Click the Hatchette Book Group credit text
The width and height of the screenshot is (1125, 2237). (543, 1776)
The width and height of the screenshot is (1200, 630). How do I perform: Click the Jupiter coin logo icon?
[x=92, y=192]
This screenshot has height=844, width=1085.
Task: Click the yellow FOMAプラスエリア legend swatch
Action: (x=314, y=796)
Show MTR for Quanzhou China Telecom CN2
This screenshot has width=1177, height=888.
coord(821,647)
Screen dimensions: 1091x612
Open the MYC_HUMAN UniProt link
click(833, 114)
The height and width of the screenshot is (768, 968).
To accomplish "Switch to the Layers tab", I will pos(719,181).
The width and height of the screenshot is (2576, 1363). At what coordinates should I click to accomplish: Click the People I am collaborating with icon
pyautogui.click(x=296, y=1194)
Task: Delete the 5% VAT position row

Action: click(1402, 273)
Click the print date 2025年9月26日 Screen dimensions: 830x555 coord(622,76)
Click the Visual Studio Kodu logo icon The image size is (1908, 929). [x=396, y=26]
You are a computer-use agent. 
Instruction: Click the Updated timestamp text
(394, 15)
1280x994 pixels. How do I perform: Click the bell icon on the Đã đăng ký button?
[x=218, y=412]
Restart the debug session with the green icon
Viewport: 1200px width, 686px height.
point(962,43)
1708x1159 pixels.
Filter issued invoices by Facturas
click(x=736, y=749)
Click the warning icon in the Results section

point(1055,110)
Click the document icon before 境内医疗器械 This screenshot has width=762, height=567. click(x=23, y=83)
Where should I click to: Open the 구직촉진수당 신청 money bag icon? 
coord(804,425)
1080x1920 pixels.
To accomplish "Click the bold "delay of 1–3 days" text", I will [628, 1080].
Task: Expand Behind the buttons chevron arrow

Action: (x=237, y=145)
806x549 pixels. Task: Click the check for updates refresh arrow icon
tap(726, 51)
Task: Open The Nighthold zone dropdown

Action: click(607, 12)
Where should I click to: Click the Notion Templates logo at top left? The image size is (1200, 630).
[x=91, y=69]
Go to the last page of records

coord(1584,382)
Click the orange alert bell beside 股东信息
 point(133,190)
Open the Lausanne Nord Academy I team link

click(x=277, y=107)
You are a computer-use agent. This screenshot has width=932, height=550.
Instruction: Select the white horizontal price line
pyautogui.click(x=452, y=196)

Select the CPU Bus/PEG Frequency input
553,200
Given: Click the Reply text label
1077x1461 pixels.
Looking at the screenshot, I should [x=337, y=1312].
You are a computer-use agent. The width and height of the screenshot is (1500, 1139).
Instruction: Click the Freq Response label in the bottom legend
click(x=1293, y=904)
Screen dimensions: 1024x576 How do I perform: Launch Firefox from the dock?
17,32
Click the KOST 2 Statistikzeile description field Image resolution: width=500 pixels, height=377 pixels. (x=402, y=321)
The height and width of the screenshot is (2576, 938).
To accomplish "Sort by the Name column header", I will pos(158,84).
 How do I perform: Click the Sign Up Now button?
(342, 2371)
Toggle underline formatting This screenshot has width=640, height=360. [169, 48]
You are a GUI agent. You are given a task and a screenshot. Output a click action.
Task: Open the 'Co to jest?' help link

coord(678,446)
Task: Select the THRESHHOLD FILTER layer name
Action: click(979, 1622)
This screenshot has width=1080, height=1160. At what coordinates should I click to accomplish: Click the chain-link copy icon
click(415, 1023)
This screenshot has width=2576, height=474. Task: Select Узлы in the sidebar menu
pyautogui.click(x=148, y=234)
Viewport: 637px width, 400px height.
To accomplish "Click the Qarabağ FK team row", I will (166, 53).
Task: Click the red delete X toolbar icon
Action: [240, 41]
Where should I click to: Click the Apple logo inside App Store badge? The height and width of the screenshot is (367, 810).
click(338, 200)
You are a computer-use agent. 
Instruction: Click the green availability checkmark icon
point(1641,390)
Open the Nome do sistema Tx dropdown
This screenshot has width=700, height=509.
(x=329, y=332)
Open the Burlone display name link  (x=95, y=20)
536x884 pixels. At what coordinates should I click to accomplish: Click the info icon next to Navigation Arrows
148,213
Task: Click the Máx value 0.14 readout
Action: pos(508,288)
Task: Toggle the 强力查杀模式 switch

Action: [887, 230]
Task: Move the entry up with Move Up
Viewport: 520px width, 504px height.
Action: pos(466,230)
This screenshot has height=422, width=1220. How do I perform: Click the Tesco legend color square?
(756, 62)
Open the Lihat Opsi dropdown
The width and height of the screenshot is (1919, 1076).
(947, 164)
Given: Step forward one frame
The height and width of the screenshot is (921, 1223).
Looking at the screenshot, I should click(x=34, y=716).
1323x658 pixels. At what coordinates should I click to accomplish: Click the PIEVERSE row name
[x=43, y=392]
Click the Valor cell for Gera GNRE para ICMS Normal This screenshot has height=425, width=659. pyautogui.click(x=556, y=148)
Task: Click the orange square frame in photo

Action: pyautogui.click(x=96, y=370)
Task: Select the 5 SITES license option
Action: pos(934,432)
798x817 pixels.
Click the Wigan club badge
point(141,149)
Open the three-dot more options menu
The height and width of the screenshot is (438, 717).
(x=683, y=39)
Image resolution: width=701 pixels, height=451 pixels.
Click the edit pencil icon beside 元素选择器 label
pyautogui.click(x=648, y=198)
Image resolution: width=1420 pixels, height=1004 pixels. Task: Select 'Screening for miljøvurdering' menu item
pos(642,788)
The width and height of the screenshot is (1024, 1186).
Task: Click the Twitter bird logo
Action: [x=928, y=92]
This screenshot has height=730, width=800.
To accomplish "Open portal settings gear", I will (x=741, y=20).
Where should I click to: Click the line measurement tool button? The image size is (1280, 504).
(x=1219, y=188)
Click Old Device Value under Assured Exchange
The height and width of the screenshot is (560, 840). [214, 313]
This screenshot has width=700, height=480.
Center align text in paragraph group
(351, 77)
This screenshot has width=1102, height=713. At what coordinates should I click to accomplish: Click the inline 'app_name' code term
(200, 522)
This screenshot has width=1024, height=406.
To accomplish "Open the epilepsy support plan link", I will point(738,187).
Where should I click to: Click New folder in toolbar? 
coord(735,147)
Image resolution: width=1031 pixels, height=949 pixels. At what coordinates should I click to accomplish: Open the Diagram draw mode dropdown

◇ ◇ ◇

:: Task directions ::
For this exercise, output the entries above exactly as written.

:: Task answer ::
Click the Hatchette Book Group credit text
The width and height of the screenshot is (1125, 2237). (543, 1776)
The width and height of the screenshot is (1200, 630). How do I perform: Click the Jupiter coin logo icon?
[x=92, y=192]
This screenshot has height=844, width=1085.
Task: Click the yellow FOMAプラスエリア legend swatch
Action: (x=314, y=796)
Show MTR for Quanzhou China Telecom CN2
This screenshot has width=1177, height=888.
coord(821,647)
Screen dimensions: 1091x612
Open the MYC_HUMAN UniProt link
click(833, 114)
The height and width of the screenshot is (768, 968).
To accomplish "Switch to the Layers tab", I will pos(719,181).
The width and height of the screenshot is (2576, 1363). At what coordinates should I click to accomplish: Click the People I am collaborating with icon
pyautogui.click(x=296, y=1194)
Task: Delete the 5% VAT position row

Action: click(1402, 273)
Click the print date 2025年9月26日 Screen dimensions: 830x555 coord(622,76)
Click the Visual Studio Kodu logo icon The image size is (1908, 929). [x=396, y=26]
You are a computer-use agent. 
Instruction: Click the Updated timestamp text
(394, 15)
1280x994 pixels. How do I perform: Click the bell icon on the Đã đăng ký button?
[x=218, y=412]
Restart the debug session with the green icon
Viewport: 1200px width, 686px height.
point(962,43)
1708x1159 pixels.
Filter issued invoices by Facturas
click(x=736, y=749)
Click the warning icon in the Results section

point(1055,110)
Click the document icon before 境内医疗器械 This screenshot has width=762, height=567. click(x=23, y=83)
Where should I click to: Open the 구직촉진수당 신청 money bag icon? 
coord(804,425)
1080x1920 pixels.
To accomplish "Click the bold "delay of 1–3 days" text", I will [628, 1080].
Task: Expand Behind the buttons chevron arrow

Action: (x=237, y=145)
806x549 pixels. Task: Click the check for updates refresh arrow icon
tap(726, 51)
Task: Open The Nighthold zone dropdown

Action: click(607, 12)
Where should I click to: Click the Notion Templates logo at top left? The image size is (1200, 630).
[x=91, y=69]
Go to the last page of records

coord(1584,382)
Click the orange alert bell beside 股东信息
 point(133,190)
Open the Lausanne Nord Academy I team link

click(x=277, y=107)
You are a computer-use agent. This screenshot has width=932, height=550.
Instruction: Select the white horizontal price line
pyautogui.click(x=452, y=196)

Select the CPU Bus/PEG Frequency input
553,200
Given: Click the Reply text label
1077x1461 pixels.
Looking at the screenshot, I should [x=337, y=1312].
You are a computer-use agent. The width and height of the screenshot is (1500, 1139).
Instruction: Click the Freq Response label in the bottom legend
click(x=1293, y=904)
Screen dimensions: 1024x576 How do I perform: Launch Firefox from the dock?
17,32
Click the KOST 2 Statistikzeile description field Image resolution: width=500 pixels, height=377 pixels. (x=402, y=321)
The height and width of the screenshot is (2576, 938).
To accomplish "Sort by the Name column header", I will pos(158,84).
 How do I perform: Click the Sign Up Now button?
(342, 2371)
Toggle underline formatting This screenshot has width=640, height=360. [169, 48]
You are a GUI agent. You are given a task and a screenshot. Output a click action.
Task: Open the 'Co to jest?' help link

coord(678,446)
Task: Select the THRESHHOLD FILTER layer name
Action: click(979, 1622)
This screenshot has width=1080, height=1160. At what coordinates should I click to accomplish: Click the chain-link copy icon
click(415, 1023)
This screenshot has width=2576, height=474. Task: Select Узлы in the sidebar menu
pyautogui.click(x=148, y=234)
Viewport: 637px width, 400px height.
To accomplish "Click the Qarabağ FK team row", I will (166, 53).
Task: Click the red delete X toolbar icon
Action: [240, 41]
Where should I click to: Click the Apple logo inside App Store badge? The height and width of the screenshot is (367, 810).
click(338, 200)
You are a computer-use agent. 
Instruction: Click the green availability checkmark icon
point(1641,390)
Open the Nome do sistema Tx dropdown
This screenshot has width=700, height=509.
(x=329, y=332)
Open the Burlone display name link  (x=95, y=20)
536x884 pixels. At what coordinates should I click to accomplish: Click the info icon next to Navigation Arrows
148,213
Task: Click the Máx value 0.14 readout
Action: pos(508,288)
Task: Toggle the 强力查杀模式 switch

Action: [887, 230]
Task: Move the entry up with Move Up
Viewport: 520px width, 504px height.
Action: pos(466,230)
This screenshot has height=422, width=1220. How do I perform: Click the Tesco legend color square?
(756, 62)
Open the Lihat Opsi dropdown
The width and height of the screenshot is (1919, 1076).
(947, 164)
Given: Step forward one frame
The height and width of the screenshot is (921, 1223).
Looking at the screenshot, I should click(x=34, y=716).
1323x658 pixels. At what coordinates should I click to accomplish: Click the PIEVERSE row name
[x=43, y=392]
Click the Valor cell for Gera GNRE para ICMS Normal This screenshot has height=425, width=659. pyautogui.click(x=556, y=148)
Task: Click the orange square frame in photo

Action: pyautogui.click(x=96, y=370)
Task: Select the 5 SITES license option
Action: pos(934,432)
798x817 pixels.
Click the Wigan club badge
point(141,149)
Open the three-dot more options menu
The height and width of the screenshot is (438, 717).
(x=683, y=39)
Image resolution: width=701 pixels, height=451 pixels.
Click the edit pencil icon beside 元素选择器 label
pyautogui.click(x=648, y=198)
Image resolution: width=1420 pixels, height=1004 pixels. Task: Select 'Screening for miljøvurdering' menu item
pos(642,788)
The width and height of the screenshot is (1024, 1186).
Task: Click the Twitter bird logo
Action: [x=928, y=92]
This screenshot has height=730, width=800.
To accomplish "Open portal settings gear", I will (x=741, y=20).
Where should I click to: Click the line measurement tool button? The image size is (1280, 504).
(x=1219, y=188)
Click Old Device Value under Assured Exchange
The height and width of the screenshot is (560, 840). [214, 313]
This screenshot has width=700, height=480.
Center align text in paragraph group
(351, 77)
This screenshot has width=1102, height=713. At what coordinates should I click to accomplish: Click the inline 'app_name' code term
(200, 522)
This screenshot has width=1024, height=406.
To accomplish "Open the epilepsy support plan link", I will point(738,187).
Where should I click to: Click New folder in toolbar? 
coord(735,147)
Image resolution: width=1031 pixels, height=949 pixels. At what coordinates should I click to accomplish: Open the Diagram draw mode dropdown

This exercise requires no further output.